#### The problem
What you write must match, character for character, the lines from the one with "Click to Check Blacklist Status button" down to the one with "This screenshot has height=1080, width=1080." in the listing below, minus its pictures.

#### Supplied entries

————

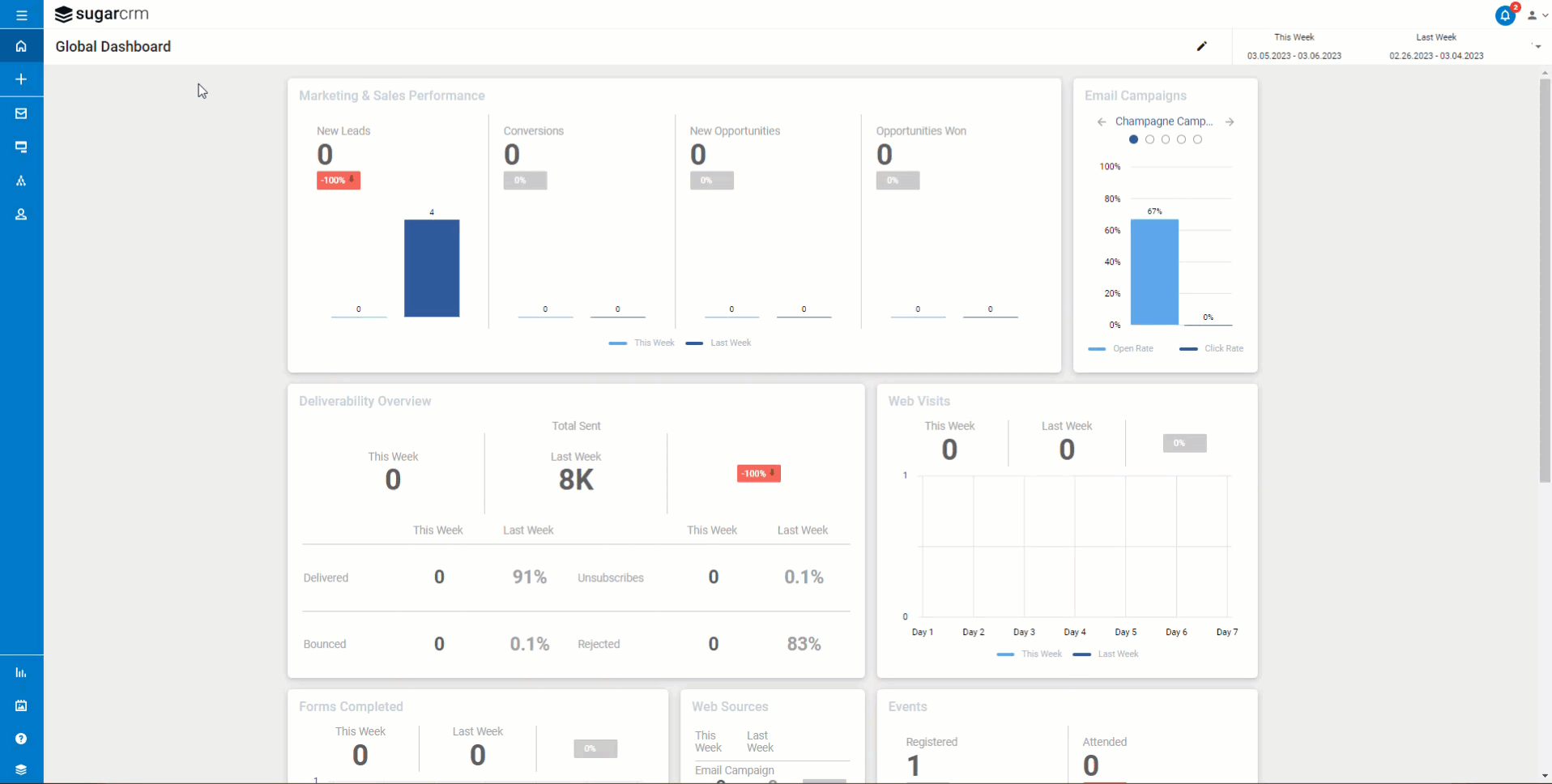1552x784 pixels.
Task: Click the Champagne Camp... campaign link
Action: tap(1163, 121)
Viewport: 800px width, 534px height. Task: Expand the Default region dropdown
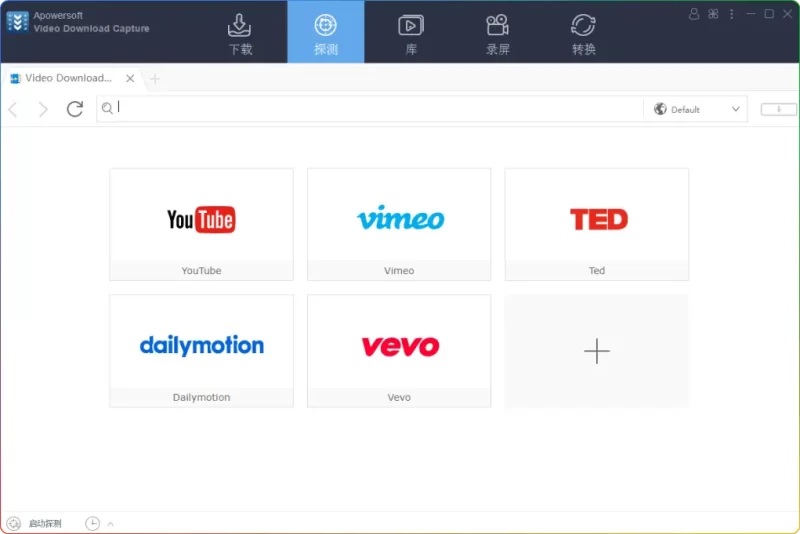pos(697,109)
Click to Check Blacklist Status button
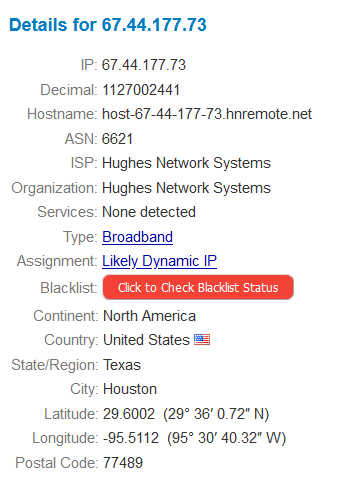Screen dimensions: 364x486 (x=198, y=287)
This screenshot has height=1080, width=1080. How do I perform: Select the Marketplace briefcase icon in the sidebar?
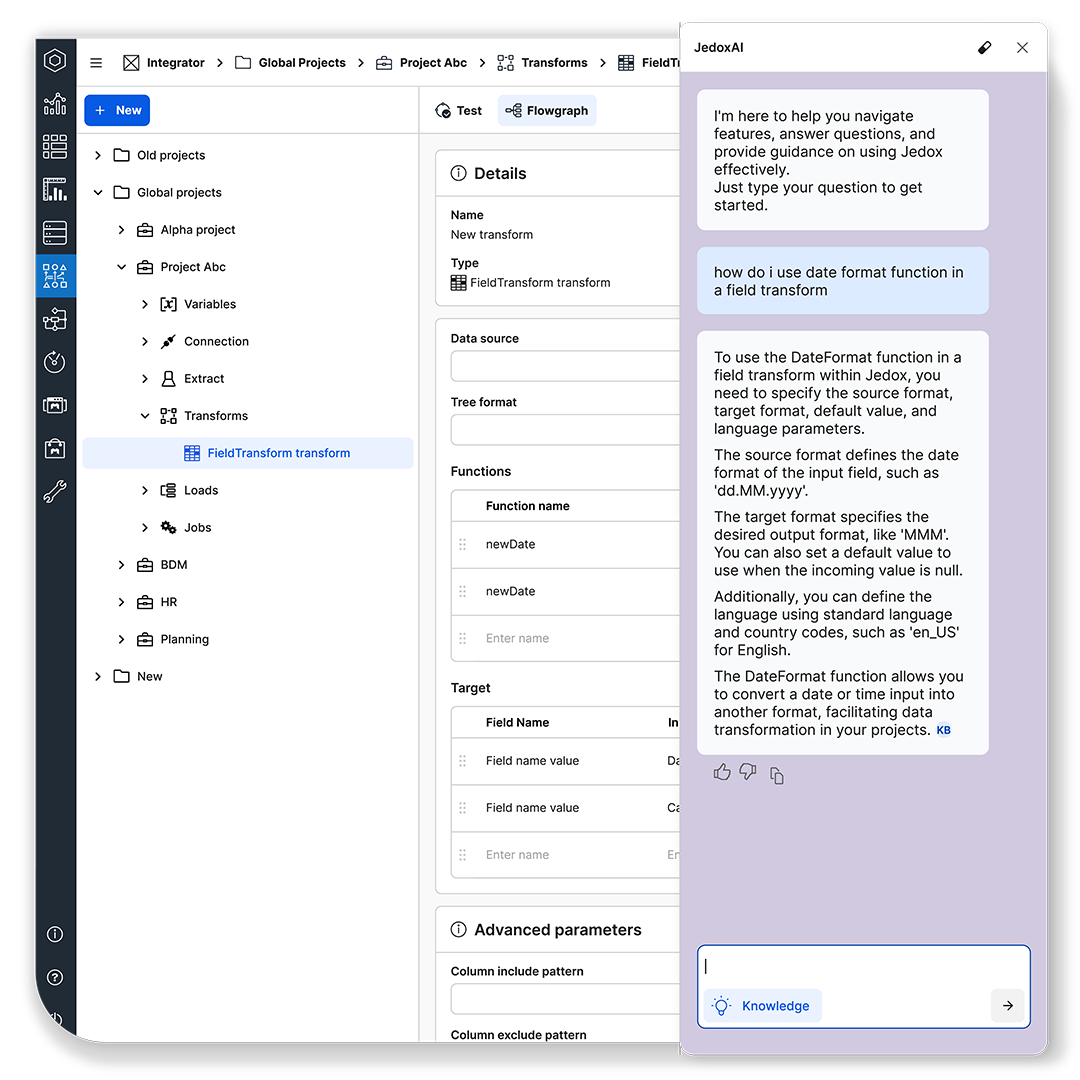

————

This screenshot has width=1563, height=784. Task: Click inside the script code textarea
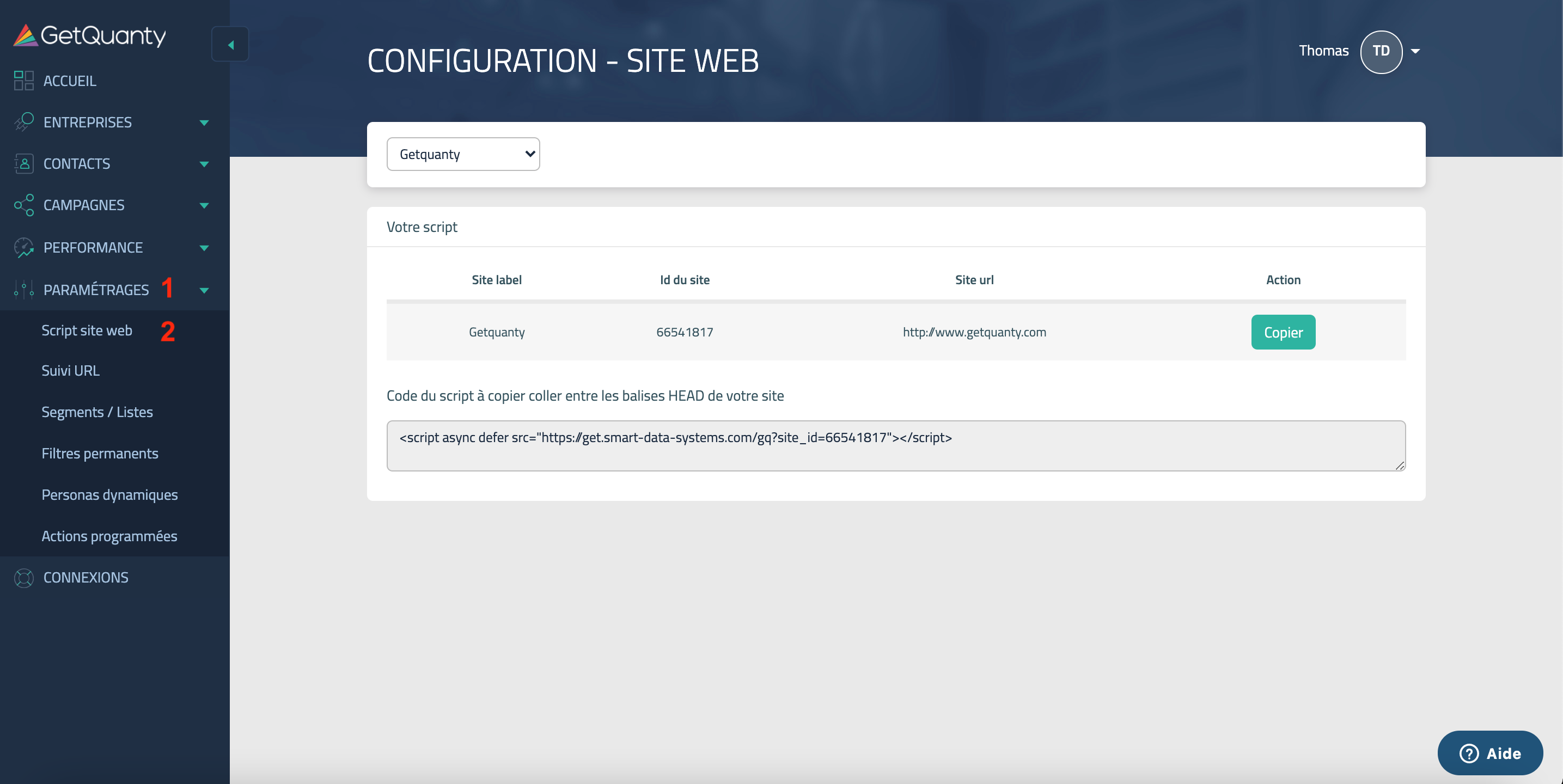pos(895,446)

————

#### Result for this exercise
Click to Check Blacklist Status button
Screen dimensions: 364x486 (x=198, y=287)
This screenshot has height=1080, width=1080. How do I perform: Select the Marketplace briefcase icon in the sidebar?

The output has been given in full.